**Page text:**
# Small keepsake box test



## Gaffboat (Mar 11, 2012)

This little heart shaped box is result of wanting to try some of Harry's coin dish techniques and a desire to test a design concept that's been in the back of my mind for several months. The design idea finally won the argument with the other projects in my head and got a chance to stretch it's legs.

The concept is pretty simple: the lid is spit into two halves which when closed are locked by the sword. The two halves can only swing open when the sword is removed to reveal the small dished out storage area. Nothing special here other than the sword lock which was the concept I wanted to play with.










The lid is made from two layers and, as you can see from the photos, dados were cut for the sword and the two layers laminated together before the heart shape was cut out. The lid sections are attached to, and rotate on, dowels (actually wooden axles) that come up from the bottom of the base section.

*Special thanks* go to three people for this project:
To *Harry* for inspiring me to try using my bowl and tray bit.
To *Barb* for her excellent suggestions on using RIT dye for color.

**What is needed:** In the keepsake box post, what locks the two halves of the lid when the box is closed?

**Data extract:**
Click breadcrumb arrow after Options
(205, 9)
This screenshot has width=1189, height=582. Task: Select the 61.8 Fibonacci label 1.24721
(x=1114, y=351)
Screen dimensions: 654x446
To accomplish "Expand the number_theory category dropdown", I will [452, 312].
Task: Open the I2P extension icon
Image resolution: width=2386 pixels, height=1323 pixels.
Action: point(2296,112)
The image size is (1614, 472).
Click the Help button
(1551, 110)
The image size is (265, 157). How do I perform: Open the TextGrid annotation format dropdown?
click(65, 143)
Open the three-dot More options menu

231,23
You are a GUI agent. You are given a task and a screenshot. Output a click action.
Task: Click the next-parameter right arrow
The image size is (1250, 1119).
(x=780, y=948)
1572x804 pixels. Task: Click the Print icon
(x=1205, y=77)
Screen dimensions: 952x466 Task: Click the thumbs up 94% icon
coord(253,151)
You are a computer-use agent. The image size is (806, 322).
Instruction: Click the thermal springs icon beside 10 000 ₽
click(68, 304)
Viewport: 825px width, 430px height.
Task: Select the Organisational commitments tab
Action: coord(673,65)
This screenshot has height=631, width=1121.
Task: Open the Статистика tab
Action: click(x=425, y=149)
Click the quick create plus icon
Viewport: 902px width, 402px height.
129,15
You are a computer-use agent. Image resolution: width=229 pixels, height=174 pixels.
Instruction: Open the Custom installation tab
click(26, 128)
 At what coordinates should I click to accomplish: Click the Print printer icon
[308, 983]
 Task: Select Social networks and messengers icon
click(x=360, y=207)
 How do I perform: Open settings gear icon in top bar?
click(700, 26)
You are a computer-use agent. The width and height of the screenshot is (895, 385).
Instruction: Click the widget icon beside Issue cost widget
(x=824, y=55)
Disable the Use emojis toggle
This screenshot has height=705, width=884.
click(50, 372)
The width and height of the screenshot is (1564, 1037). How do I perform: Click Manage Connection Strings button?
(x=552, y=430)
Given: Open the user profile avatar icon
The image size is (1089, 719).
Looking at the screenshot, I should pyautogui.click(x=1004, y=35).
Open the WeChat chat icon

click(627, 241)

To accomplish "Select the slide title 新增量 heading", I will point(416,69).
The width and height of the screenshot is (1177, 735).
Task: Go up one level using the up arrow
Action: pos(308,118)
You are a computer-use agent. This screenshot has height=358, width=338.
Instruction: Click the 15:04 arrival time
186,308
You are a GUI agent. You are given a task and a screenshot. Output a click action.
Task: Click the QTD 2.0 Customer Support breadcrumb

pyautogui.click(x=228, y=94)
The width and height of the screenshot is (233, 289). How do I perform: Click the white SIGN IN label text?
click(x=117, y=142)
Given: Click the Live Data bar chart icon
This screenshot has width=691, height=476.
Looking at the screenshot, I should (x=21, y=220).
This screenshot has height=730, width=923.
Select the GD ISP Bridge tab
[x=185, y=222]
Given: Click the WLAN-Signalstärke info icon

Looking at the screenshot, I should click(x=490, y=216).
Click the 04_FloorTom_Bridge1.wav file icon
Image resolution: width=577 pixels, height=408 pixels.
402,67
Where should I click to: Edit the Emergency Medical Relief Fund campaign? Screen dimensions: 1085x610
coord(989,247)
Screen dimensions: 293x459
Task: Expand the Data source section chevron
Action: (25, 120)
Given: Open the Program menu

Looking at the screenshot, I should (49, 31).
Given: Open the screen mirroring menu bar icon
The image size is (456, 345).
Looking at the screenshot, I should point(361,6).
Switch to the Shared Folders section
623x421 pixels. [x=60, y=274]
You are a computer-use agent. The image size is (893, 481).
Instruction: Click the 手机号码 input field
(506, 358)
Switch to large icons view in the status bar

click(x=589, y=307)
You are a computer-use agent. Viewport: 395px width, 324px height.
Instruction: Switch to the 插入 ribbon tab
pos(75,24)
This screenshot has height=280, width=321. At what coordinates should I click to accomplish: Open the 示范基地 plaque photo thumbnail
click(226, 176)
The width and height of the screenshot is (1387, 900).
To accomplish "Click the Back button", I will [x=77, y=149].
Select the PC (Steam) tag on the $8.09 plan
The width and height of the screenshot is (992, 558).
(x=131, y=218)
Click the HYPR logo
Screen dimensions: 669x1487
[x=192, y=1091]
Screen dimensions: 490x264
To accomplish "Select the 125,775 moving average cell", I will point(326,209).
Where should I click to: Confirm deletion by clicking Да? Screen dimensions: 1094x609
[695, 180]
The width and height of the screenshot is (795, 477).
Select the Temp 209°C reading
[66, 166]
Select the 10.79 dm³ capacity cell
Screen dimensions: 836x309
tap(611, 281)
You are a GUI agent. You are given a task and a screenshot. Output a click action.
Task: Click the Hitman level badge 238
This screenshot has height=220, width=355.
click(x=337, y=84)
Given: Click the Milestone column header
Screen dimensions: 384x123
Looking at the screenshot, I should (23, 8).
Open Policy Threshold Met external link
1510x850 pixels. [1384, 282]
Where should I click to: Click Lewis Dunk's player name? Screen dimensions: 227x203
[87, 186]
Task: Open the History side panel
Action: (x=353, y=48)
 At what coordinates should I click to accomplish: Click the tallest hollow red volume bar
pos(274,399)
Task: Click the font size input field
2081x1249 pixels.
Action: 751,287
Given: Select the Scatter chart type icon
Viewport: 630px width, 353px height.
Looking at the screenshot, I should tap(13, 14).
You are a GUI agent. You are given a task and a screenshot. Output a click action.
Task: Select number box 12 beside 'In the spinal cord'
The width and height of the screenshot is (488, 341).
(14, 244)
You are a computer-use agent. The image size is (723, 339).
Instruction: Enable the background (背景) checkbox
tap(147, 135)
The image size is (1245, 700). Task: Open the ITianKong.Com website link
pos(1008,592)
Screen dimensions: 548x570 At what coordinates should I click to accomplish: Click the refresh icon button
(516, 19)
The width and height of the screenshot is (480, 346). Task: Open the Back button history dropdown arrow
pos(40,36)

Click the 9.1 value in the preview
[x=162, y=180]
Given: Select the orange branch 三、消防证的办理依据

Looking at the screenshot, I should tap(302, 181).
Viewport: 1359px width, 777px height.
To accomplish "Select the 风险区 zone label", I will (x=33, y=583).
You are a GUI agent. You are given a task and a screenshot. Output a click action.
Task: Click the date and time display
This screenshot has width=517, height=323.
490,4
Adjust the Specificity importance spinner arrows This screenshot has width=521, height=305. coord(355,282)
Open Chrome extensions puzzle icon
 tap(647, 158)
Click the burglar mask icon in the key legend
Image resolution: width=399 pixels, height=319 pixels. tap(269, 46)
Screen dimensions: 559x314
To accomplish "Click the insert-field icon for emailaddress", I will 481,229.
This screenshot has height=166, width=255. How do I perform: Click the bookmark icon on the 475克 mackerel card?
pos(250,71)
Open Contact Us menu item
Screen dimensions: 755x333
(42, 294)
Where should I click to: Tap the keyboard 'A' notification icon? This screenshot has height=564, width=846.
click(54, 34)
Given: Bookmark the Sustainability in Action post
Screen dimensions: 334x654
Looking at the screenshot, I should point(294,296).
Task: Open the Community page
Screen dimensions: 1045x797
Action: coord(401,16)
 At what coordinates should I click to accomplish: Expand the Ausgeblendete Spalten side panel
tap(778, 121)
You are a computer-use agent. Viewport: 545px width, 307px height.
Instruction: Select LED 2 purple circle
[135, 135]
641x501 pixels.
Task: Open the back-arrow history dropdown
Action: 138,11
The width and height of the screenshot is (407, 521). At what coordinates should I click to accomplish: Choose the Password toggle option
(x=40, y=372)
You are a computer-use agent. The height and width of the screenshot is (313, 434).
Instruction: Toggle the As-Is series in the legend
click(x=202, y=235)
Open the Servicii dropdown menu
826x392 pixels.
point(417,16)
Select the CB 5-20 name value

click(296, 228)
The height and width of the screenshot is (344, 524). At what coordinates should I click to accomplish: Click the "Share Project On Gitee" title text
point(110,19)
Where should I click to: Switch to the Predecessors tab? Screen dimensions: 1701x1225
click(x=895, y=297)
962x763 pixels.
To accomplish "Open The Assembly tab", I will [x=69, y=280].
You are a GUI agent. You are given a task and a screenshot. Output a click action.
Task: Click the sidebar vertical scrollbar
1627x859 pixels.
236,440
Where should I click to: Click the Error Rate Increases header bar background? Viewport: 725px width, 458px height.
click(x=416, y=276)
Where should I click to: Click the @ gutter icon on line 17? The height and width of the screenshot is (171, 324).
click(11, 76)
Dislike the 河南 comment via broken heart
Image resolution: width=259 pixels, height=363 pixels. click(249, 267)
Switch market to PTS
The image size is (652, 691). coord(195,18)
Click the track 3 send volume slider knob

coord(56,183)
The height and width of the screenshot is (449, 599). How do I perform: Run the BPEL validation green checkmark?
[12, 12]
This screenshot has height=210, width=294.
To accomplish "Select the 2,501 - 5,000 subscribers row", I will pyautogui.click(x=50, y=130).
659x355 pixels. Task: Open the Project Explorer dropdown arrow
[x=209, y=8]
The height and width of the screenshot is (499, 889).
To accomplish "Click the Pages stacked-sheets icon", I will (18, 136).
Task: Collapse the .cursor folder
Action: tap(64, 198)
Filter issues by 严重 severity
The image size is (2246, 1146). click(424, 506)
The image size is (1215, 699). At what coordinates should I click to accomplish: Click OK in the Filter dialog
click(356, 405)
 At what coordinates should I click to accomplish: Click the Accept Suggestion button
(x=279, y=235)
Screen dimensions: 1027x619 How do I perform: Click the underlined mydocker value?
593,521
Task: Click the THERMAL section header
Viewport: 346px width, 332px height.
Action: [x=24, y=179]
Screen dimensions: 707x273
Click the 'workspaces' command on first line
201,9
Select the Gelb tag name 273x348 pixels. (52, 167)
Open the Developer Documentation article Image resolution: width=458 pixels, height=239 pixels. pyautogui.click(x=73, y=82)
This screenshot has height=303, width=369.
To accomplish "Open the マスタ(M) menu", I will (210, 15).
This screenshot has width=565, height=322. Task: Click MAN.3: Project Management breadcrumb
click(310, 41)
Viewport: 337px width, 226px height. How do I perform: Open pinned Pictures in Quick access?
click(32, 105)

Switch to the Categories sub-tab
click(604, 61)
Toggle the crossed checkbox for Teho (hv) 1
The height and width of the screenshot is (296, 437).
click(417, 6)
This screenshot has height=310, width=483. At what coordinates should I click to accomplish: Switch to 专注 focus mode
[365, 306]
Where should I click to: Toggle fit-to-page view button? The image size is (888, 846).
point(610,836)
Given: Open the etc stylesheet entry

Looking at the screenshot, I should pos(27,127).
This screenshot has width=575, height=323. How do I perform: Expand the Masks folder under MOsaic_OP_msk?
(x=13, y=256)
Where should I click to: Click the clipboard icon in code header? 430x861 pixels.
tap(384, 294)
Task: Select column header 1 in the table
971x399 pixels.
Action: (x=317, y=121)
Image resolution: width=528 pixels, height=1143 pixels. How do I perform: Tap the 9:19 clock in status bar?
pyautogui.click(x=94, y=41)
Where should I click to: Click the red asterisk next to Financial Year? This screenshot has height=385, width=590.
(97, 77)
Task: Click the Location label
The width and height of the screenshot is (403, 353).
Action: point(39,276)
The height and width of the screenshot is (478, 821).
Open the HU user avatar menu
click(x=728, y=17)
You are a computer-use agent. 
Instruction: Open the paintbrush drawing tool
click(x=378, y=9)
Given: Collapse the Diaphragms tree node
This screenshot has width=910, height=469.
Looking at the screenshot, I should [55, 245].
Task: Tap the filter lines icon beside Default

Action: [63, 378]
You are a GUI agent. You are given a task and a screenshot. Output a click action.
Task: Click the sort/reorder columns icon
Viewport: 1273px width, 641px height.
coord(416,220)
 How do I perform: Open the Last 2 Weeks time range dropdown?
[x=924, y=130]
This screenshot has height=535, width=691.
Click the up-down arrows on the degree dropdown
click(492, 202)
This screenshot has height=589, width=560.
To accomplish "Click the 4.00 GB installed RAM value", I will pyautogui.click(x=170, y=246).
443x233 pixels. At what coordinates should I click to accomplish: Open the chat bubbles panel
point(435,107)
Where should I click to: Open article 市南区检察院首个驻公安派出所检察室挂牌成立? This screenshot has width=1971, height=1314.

**Result:** The sword locks them.